*Extracted information*
╔══

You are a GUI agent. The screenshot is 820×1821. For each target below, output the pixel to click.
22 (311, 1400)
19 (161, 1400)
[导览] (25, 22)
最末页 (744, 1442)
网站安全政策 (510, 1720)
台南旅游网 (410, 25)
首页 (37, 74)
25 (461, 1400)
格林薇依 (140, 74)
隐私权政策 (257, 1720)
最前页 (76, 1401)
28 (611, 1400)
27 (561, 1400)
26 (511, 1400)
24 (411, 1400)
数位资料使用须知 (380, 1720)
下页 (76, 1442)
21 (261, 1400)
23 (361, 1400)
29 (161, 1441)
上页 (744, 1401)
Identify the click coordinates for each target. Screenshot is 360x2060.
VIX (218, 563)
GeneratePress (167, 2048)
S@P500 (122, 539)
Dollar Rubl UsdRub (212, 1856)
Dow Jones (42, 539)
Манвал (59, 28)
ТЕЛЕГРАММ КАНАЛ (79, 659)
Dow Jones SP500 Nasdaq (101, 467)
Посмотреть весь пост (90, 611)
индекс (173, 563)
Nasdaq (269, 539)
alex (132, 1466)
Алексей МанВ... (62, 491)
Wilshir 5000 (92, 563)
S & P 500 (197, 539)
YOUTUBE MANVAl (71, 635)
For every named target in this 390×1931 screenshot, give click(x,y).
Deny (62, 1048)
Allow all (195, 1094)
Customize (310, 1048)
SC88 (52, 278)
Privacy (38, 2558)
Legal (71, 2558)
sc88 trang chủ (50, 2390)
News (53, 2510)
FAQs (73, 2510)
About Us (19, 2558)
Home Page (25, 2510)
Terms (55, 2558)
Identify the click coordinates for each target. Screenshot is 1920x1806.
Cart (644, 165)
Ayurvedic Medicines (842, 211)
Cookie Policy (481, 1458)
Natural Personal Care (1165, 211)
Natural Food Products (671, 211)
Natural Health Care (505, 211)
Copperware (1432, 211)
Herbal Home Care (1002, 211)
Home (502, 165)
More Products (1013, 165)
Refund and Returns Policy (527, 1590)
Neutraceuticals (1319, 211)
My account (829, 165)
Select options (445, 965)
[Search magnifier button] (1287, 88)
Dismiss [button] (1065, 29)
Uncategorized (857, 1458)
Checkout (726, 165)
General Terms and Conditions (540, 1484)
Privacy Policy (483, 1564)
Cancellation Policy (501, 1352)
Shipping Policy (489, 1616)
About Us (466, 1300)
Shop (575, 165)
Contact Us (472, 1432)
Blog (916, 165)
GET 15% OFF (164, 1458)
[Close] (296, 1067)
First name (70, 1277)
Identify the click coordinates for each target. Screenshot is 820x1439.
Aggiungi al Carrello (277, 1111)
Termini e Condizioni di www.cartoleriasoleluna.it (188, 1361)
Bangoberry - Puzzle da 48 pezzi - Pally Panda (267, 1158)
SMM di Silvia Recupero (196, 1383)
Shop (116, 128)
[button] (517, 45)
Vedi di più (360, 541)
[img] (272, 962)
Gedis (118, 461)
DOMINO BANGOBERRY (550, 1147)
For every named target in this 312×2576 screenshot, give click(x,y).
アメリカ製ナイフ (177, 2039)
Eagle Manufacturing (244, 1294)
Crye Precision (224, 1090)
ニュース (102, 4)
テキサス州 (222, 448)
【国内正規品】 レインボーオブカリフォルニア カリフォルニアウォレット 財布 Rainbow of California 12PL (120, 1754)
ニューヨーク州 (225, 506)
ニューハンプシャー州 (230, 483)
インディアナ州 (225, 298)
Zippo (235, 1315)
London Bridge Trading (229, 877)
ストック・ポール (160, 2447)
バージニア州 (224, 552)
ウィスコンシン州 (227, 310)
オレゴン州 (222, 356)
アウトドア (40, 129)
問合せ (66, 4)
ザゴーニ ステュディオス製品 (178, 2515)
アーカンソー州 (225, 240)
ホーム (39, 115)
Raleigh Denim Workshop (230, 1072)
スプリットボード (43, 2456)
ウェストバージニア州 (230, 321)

╚══

*Task item*
Copy out, word for word, the part of the entries above that begins at the line with "Wilshir 5000 (92, 563)" and ends at the line with "Aggiungi al Carrello (277, 1111)", including both.

*Reply to the exercise*
Wilshir 5000 (92, 563)
S & P 500 (197, 539)
YOUTUBE MANVAl (71, 635)
For every named target in this 390×1931 screenshot, give click(x,y).
Deny (62, 1048)
Allow all (195, 1094)
Customize (310, 1048)
SC88 (52, 278)
Privacy (38, 2558)
Legal (71, 2558)
sc88 trang chủ (50, 2390)
News (53, 2510)
FAQs (73, 2510)
About Us (19, 2558)
Home Page (25, 2510)
Terms (55, 2558)
Identify the click coordinates for each target. Screenshot is 1920x1806.
Cart (644, 165)
Ayurvedic Medicines (842, 211)
Cookie Policy (481, 1458)
Natural Personal Care (1165, 211)
Natural Food Products (671, 211)
Natural Health Care (505, 211)
Copperware (1432, 211)
Herbal Home Care (1002, 211)
Home (502, 165)
More Products (1013, 165)
Refund and Returns Policy (527, 1590)
Neutraceuticals (1319, 211)
My account (829, 165)
Select options (445, 965)
[Search magnifier button] (1287, 88)
Dismiss [button] (1065, 29)
Uncategorized (857, 1458)
Checkout (726, 165)
General Terms and Conditions (540, 1484)
Privacy Policy (483, 1564)
Cancellation Policy (501, 1352)
Shipping Policy (489, 1616)
About Us (466, 1300)
Shop (575, 165)
Contact Us (472, 1432)
Blog (916, 165)
GET 15% OFF (164, 1458)
[Close] (296, 1067)
First name (70, 1277)
Identify the click coordinates for each target. Screenshot is 820x1439.
Aggiungi al Carrello (277, 1111)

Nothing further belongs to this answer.